== EXCERPTED TEXT ==

2026 guidance and investment priorities

Dexcom reiterated its 2026 revenue outlook of $5.16 billion to $5.25 billion, representing 11% to 13% growth. Management said the range assumes continued category growth, incremental contribution from Stelo, and new product advancements, while also assuming the coverage landscape remains “predominantly the same” as today.

For profitability, the company guided to:

  • Non-GAAP gross margin: 63%–64%
  • Non-GAAP operating margin: ~22%–23%
  • Adjusted EBITDA margin: ~30%–31%

Sylvain said gross margin is expected to improve 200–300 basis points in 2026 from lower freight expense, manufacturing efficiencies, and growing contribution from G7 15-day. He also said the company expects margin expansion to flow through to operating margin even with incremental hiring and spending to support sales, innovation, and preparation for the launch of its Ireland manufacturing facility late in 2026.

In Q&A, Sylvain explained that Ireland-related costs are expected to run through operating expenses during 2026, then shift into cost of goods sold when the facility turns on, which he said could create a gross margin decline in the fourth quarter due to fixed overhead and initially lower production levels.

Coverage expansion, utilization trends, and international opportunity

Management repeatedly pointed to the potential expansion of CGM access, particularly for type 2 diabetes patients not using insulin. Leach said Dexcom has already seen commercial coverage unlock for type 2 non-insulin users and that Medicare expansion would represent “almost 12 million people” gaining access. He also noted updated American Diabetes Association guidelines recommending CGM choice for type 2 non-insulin users.

Leach said Dexcom expects to report out results around the middle of 2026 from a randomized controlled trial of about 300 type 2 non-insulin participants, comparing CGM use with standard care. Separately, he described a registry of type 2 non-insulin users with coverage today, which he said is showing sustained health improvement and high sensor utilization.

== WHAT YOU NEED TO DO ==
From the text on Dexcom's 2026 guidance, pull out the stretch from "Sylvain said gross" through "late in 2026.", copied word for word.

Excerpts from a dataset:
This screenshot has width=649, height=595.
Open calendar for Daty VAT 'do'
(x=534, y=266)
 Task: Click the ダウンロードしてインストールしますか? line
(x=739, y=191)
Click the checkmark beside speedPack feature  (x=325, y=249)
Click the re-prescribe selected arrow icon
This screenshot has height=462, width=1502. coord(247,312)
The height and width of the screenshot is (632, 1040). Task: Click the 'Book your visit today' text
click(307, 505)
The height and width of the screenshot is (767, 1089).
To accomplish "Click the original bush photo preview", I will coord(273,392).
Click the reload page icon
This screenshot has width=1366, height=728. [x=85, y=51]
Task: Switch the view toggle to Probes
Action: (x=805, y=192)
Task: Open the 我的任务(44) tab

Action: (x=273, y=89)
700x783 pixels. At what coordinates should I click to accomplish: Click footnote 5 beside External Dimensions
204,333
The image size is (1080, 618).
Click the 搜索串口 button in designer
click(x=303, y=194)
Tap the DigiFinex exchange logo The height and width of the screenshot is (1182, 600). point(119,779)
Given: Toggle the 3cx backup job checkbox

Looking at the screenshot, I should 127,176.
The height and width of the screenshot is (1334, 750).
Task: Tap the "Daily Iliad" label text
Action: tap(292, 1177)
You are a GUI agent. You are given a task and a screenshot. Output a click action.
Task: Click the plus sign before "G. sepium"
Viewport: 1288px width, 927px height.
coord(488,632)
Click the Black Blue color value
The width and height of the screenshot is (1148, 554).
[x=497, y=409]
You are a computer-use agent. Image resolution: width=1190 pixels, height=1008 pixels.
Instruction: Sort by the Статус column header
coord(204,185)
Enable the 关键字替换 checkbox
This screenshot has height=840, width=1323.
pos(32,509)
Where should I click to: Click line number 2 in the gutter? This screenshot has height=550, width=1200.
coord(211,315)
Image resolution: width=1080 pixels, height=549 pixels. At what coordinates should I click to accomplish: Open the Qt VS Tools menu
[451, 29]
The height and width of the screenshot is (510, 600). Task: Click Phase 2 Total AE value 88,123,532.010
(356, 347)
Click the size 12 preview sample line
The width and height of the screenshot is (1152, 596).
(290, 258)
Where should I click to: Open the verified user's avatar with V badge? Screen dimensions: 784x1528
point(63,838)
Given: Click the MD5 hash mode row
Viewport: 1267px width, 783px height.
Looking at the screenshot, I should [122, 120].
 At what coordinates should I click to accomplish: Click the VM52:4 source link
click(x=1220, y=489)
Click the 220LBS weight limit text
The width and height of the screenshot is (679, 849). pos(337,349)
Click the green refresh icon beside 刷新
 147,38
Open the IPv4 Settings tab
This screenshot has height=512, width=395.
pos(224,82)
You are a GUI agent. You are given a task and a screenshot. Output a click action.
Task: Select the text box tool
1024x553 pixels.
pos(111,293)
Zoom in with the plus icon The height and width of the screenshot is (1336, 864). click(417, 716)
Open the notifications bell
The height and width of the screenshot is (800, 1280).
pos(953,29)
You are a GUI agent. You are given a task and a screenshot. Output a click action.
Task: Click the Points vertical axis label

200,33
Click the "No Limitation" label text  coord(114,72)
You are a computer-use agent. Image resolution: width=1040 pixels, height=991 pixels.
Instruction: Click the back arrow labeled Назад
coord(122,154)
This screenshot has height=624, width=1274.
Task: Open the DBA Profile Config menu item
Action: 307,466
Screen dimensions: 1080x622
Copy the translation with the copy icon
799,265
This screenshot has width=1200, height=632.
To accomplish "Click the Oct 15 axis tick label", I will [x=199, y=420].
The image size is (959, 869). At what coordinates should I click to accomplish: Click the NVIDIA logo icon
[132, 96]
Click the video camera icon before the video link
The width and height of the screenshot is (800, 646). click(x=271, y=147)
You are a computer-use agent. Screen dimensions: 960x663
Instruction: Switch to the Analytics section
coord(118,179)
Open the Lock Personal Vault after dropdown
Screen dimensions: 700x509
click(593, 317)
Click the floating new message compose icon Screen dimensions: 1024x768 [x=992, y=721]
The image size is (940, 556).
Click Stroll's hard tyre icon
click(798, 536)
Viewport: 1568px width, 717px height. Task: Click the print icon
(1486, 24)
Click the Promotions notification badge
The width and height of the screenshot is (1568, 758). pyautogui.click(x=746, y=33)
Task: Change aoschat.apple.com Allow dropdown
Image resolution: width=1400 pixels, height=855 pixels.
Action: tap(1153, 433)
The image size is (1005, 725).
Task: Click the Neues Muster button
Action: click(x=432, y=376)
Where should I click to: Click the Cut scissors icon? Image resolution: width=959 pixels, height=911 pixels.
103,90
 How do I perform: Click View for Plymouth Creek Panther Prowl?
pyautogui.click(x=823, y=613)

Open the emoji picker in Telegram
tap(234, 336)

== FINISHED TASK ==
Sylvain said gross margin is expected to improve 200–300 basis points in 2026 from lower freight expense, manufacturing efficiencies, and growing contribution from G7 15-day. He also said the company expects margin expansion to flow through to operating margin even with incremental hiring and spending to support sales, innovation, and preparation for the launch of its Ireland manufacturing facility late in 2026.